Introduction to SPARKPLUS
Welcome
SPARKPLUS has now been helping university academics to improve group and collaborative work learning and student’s learning experience internationally for over 20 years.
This web site will help you learn more about SPARKPLUS, including information about it's features and pedagogical rationale for it use.
About SPARKPLUS
SPARKPLUS supports and facilitates group work and many collaborative and flipped learning and assessment activities, including:
- self and peer assessment of individual contribution to a group project/task
- self and peer assessment of individual work
- academic standards, judgement, knowledge and assessment benchmarking
- in class collaboration (clicker)
- collaborative multiple-choice multiple attempt, with immediate feedback functionality.
Group Contribution Mode
The most popular and widely available mode in SPARKPLUS is the group contribution mode. It is the only tool that promotes academic honesty through its capacity to discourage and detect free riders, saboteurs and non-contributors and mitigate their impact on the self and peer assessment process.
Background
“Group projects aren't fair” is a frequent student response in higher education. Group work is used to facilitate peer learning and encourage students to develop collaboration, crucial graduate attributes. Since assessment strongly influences learning, any course objective to improve peer learning and/or collaboration must have assessment that promotes it.
Self and peer assessment is a valid solution for promoting these objectives and overcoming potential inequities of equal marks for unequal contributions. Group members are responsible for negotiating and managing the balance of contributions and then assessing whether the balance has been achieved.
Over the last decade our focus in using self and peer assessment has changed from making group work fairer (something it does automatically with careful implementation) to using it to produce formative learning-oriented feedback to complete the learning cycle and encourage the ongoing development of teamwork and professional skills. We have also found self and peer assessment to be a valuable tool to produce learning oriented student centred assessments, facilitate collaborative peer learning and to develop monitor and track students’ attribute development.

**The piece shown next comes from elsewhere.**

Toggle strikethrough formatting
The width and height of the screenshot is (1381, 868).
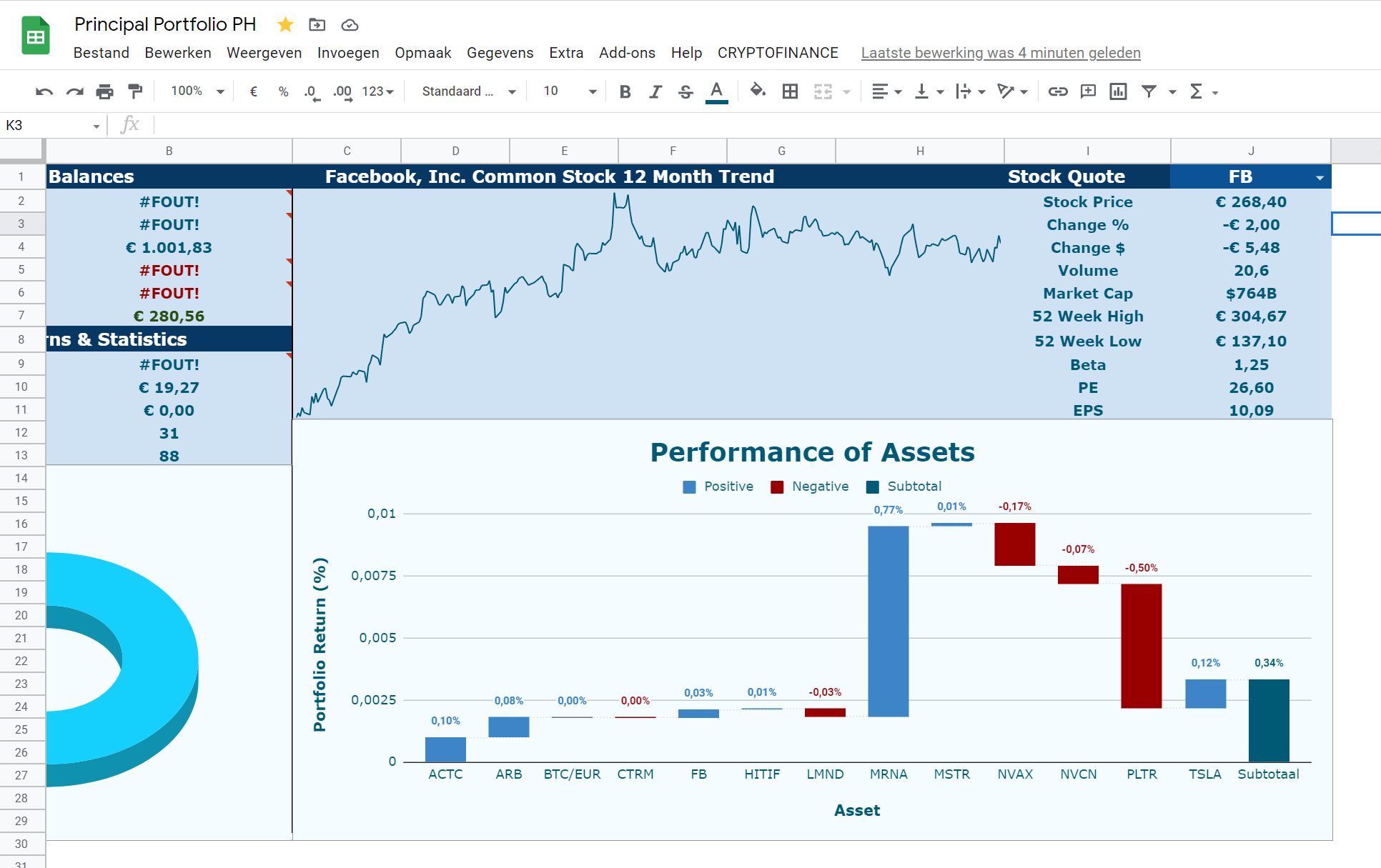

Group Contribution Mode Overview
The Group Contribution mode enables students to confidentially rate their own and their peers' contributions to a team project. Being a criteria-based tool SPARKPLUS allows academics the flexibility to choose or create specifically targeted criteria to allow any task or attribute development to be assessed. In addition, SPARKPLUS facilitates the use of common categories, to which academics link their chosen criteria, providing a means for both academics and students to track students’ development as they progress through their degree. SPARKPLUS automates data collection, collation, calculation and distribution of feedback and results.
In the group contribution mode SPARKPLUS produces two assessment factors:
- The Relative Performance Factor (RPF) is a weighting factor determined by both the self and peer rating of a student’s contribution. It is typically used to change a team mark for an assessment task into an individual mark as shown below: Individual mark = team mark * Individual’s RPF
- The Self Assessment to Peer Assessment (SA/PA) factor. This is the ratio of a student’s own rating of themselves compared to the average rating of their contribution by their peers. The SA/PA factor has strong feedback value for development of critical reflection and evaluation skills eg, a SAPA factor greater than 1 means that a student has rated their own performance higher than the average rating they received from their peers and vice versa.
SPARKPLUS allows students to both provide comments to support their own self-ratings and anonymous written feedback to their peers. In addition, it facilitates a number of options for graphically reporting results.